Items listed in a dataset:
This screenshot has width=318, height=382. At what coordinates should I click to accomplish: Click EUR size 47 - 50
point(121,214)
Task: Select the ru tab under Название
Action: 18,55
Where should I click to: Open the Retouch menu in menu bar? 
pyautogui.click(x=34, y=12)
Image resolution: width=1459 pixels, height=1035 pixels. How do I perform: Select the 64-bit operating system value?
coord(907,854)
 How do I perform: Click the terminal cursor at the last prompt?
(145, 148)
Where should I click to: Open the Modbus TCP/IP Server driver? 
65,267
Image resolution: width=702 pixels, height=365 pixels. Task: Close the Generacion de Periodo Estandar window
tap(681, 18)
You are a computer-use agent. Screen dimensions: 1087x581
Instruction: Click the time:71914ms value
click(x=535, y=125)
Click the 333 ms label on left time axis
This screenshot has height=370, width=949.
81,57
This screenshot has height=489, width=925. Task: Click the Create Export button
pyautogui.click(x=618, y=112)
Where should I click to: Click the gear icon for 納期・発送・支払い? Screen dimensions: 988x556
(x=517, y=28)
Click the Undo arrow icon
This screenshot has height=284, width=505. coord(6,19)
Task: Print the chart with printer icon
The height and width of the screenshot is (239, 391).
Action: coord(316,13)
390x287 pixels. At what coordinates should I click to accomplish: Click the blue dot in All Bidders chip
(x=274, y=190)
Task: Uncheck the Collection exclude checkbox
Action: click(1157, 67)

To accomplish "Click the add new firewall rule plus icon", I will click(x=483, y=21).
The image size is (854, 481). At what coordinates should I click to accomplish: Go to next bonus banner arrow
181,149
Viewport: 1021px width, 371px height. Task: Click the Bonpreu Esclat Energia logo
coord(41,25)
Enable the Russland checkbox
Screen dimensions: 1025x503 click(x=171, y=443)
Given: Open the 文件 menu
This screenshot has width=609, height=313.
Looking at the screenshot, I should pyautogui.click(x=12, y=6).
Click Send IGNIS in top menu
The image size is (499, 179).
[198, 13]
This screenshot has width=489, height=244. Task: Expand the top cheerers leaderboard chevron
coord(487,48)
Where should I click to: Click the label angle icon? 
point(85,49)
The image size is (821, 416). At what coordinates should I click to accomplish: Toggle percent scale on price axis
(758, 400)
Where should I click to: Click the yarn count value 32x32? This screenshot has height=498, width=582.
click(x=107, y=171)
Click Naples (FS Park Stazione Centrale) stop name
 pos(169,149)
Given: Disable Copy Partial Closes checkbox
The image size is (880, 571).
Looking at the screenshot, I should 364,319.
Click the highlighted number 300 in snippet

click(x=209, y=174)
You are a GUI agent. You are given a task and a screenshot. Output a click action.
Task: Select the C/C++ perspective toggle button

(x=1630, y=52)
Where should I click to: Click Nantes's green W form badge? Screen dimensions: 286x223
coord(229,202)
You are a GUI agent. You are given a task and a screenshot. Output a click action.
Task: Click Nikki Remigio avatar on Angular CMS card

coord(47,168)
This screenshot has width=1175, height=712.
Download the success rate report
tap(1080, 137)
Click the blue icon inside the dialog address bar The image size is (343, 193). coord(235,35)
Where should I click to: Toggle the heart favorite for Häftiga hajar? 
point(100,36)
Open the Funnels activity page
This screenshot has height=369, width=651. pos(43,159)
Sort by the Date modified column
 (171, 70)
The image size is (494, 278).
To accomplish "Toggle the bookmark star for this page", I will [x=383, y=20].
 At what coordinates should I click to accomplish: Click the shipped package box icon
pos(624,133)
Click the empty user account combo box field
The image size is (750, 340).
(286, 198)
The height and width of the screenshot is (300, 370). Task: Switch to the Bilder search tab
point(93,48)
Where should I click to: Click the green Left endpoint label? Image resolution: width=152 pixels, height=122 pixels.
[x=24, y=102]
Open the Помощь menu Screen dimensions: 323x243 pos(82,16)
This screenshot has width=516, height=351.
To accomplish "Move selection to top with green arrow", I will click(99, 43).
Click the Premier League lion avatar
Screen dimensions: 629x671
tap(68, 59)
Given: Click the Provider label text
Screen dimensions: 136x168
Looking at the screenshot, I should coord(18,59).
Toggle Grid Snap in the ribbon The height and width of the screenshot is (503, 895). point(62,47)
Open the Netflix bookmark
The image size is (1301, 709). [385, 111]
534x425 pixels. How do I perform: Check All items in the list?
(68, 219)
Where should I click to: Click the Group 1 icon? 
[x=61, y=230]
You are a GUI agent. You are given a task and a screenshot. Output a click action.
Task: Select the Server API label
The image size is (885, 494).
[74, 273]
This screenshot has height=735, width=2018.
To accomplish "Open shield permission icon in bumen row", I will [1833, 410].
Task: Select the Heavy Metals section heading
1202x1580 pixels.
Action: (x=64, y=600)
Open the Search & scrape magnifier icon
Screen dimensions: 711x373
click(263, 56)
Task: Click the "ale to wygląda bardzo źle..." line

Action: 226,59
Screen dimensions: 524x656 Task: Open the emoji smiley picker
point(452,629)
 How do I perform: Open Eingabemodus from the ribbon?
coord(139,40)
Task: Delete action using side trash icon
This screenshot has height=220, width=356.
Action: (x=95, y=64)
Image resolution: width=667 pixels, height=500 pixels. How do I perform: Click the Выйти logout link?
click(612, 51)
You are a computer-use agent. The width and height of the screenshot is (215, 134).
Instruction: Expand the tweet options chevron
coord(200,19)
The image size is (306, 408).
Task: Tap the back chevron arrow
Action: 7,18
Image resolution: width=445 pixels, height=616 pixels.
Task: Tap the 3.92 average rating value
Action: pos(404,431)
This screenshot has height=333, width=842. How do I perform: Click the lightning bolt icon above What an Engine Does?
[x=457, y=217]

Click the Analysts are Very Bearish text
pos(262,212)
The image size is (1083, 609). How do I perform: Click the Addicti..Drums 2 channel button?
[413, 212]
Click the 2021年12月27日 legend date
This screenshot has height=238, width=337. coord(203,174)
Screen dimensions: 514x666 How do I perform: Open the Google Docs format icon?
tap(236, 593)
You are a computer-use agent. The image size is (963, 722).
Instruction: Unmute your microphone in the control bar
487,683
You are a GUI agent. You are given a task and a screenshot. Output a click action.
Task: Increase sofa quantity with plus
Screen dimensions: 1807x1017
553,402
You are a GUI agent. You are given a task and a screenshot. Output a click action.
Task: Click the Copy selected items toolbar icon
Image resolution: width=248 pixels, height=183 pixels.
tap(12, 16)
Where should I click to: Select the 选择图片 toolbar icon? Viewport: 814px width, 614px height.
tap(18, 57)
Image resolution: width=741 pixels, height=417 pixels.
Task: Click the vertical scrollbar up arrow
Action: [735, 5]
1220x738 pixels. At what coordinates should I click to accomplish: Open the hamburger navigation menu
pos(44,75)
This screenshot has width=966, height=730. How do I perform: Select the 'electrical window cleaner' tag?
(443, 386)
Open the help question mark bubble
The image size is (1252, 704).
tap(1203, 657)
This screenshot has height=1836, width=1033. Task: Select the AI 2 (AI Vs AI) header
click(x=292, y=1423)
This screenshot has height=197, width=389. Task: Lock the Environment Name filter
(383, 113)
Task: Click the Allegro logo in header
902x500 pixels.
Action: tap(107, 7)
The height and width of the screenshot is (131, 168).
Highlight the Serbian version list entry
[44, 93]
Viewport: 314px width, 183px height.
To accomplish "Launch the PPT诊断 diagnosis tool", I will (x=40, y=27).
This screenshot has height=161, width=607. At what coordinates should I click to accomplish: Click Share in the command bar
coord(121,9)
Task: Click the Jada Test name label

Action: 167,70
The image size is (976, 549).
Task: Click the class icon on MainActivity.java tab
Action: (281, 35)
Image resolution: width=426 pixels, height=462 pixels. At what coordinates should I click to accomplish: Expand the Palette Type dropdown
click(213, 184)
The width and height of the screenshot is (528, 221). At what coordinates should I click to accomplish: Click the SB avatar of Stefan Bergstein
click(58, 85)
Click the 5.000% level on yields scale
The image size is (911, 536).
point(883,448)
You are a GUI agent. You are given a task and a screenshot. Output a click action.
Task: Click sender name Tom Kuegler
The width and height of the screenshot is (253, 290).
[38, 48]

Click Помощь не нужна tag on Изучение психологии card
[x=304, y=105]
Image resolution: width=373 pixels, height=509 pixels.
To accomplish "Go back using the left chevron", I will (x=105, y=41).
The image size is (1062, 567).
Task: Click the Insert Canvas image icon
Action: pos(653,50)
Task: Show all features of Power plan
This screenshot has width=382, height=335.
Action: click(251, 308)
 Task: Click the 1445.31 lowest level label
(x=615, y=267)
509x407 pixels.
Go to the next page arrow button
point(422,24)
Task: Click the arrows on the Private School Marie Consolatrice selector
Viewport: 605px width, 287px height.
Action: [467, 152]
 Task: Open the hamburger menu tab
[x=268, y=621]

◆ About this task: Taking the line that contains "Go to the next page arrow button" as the first, reproduce every line through the end of the entries exactly.

◆ Result for this task:
Go to the next page arrow button
point(422,24)
Task: Click the arrows on the Private School Marie Consolatrice selector
Viewport: 605px width, 287px height.
Action: [467, 152]
 Task: Open the hamburger menu tab
[x=268, y=621]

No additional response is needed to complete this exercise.